We are also adding the Southern Company (SO) September $55 calls (SO160819C00055000) following a sharp pullback yesterday to 0.19 from 0.44 the day before. This Atlanta, Georgia-based company is one of the largest utilities in the US Through its eleven electric and natural gas distribution units in nine states, Southern Company serves approximately nine million customers. We would not chase the SO calls beyond $0.25, and we are setting a protective stop at 0.12.
Stopped out of AT&T calls
Earlier this week, AT&T (T) shares got dinged on the news that Verizon Communications (VZ) won the bid for Yahoo! (YHOO). We shared our views on why not getting Yahoo! is actually a positive for AT&T, and while we think the market will once again come around to our way of thinking, the drop caused us to be stopped out of our AT&T September 2016 $44 calls (T160916C00044000) when the fell to 0.24. Our losses were limited thanks to our protective stop loss at 0.30, bitter sweet for sure, but far better than what could have been.

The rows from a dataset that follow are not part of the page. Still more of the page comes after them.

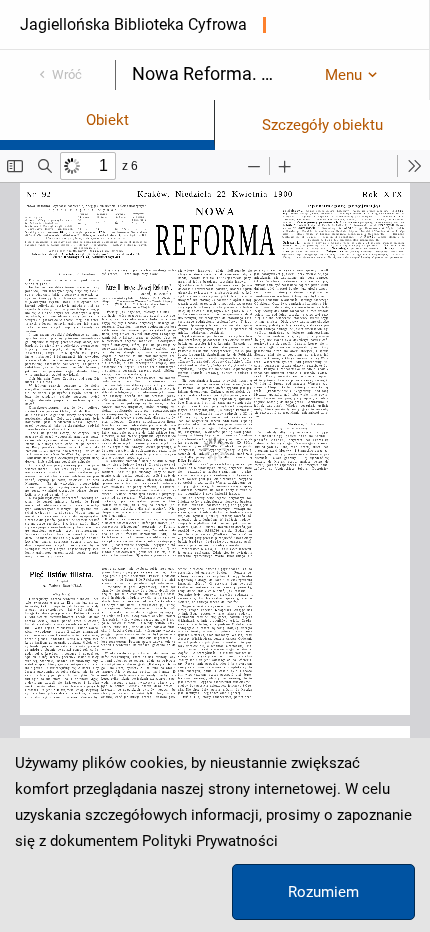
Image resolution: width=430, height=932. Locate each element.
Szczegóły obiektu (322, 125)
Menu (343, 75)
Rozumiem (323, 892)
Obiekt (107, 120)
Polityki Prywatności (210, 841)
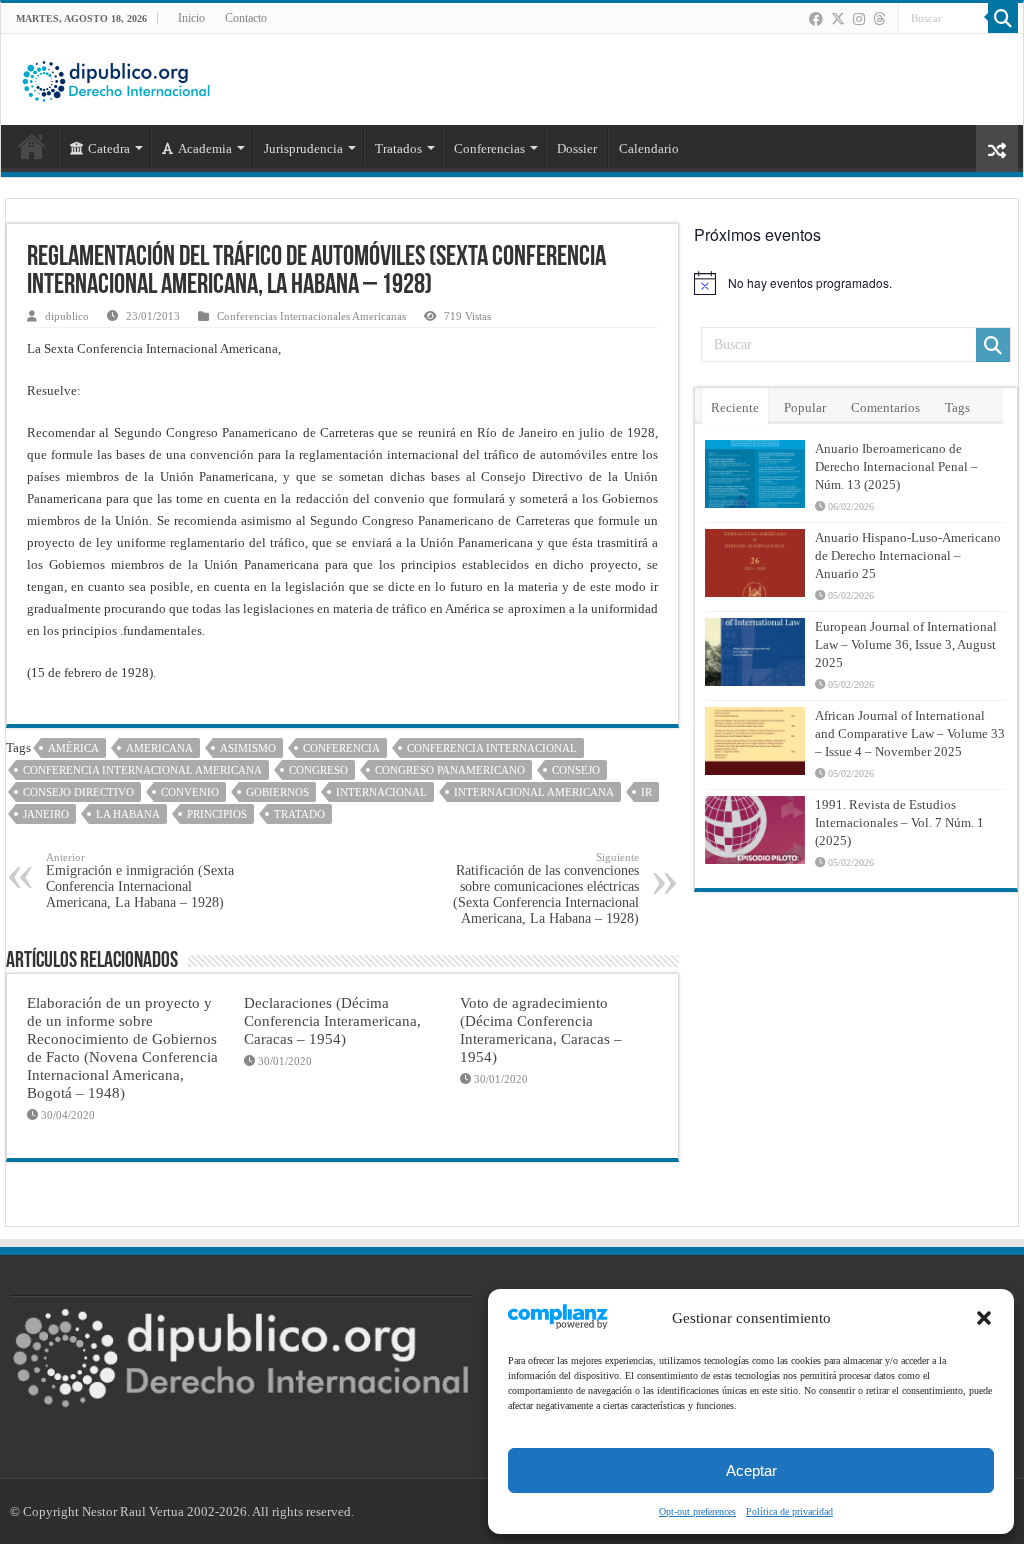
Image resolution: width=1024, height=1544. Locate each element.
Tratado (299, 814)
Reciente (735, 407)
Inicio (191, 18)
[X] (838, 19)
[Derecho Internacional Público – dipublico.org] (116, 78)
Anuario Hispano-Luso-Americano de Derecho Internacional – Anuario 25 (908, 555)
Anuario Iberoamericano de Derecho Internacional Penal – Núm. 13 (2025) (896, 466)
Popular (805, 407)
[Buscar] (1003, 18)
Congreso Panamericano (450, 770)
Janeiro (46, 814)
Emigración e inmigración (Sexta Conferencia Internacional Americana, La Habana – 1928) (140, 880)
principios (217, 814)
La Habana (128, 814)
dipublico (67, 316)
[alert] (856, 283)
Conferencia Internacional (492, 748)
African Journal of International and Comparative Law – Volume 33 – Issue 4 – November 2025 (910, 733)
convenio (190, 792)
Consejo (576, 770)
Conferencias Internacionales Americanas (311, 316)
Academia (205, 148)
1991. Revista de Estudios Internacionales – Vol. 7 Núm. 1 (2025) (899, 822)
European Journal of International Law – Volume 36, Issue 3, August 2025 (906, 644)
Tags (957, 407)
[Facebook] (816, 19)
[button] (984, 1318)
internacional (381, 792)
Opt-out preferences (697, 1511)
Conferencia (341, 748)
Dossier (577, 148)
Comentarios (885, 407)
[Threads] (879, 19)
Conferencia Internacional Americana (142, 770)
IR (646, 792)
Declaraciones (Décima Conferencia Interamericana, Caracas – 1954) (332, 1020)
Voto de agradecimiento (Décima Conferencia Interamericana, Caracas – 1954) (541, 1029)
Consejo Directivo (78, 792)
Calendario (649, 148)
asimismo (248, 748)
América (73, 748)
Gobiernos (277, 792)
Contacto (246, 18)
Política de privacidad (789, 1511)
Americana (159, 748)
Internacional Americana (534, 792)
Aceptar (751, 1470)
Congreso (318, 770)
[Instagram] (859, 19)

Recap of Actions from this week:
- Issuing a Buy on Utilities Select Sector SPDR ETF (XLU) September $53 calls (XLU160916C00053000). Calls closed last night at 0.57 and we would add the calls up to $0.65, while adding a protective stop in at 0.35.
- Issuing a Buy on Southern Company (SO) September $55 calls (SO160819C00055000). We would not chase the calls beyond $0.25, and we are setting a protective stop at 0.12.
- We were stopped out of both our PowerShares DB US Dollar Bullish ETF (UUP) August 2016 $25 calls (UUP160819C00025000) and our AT&T September 2016 $44 calls (T160916C00044000) earlier this week.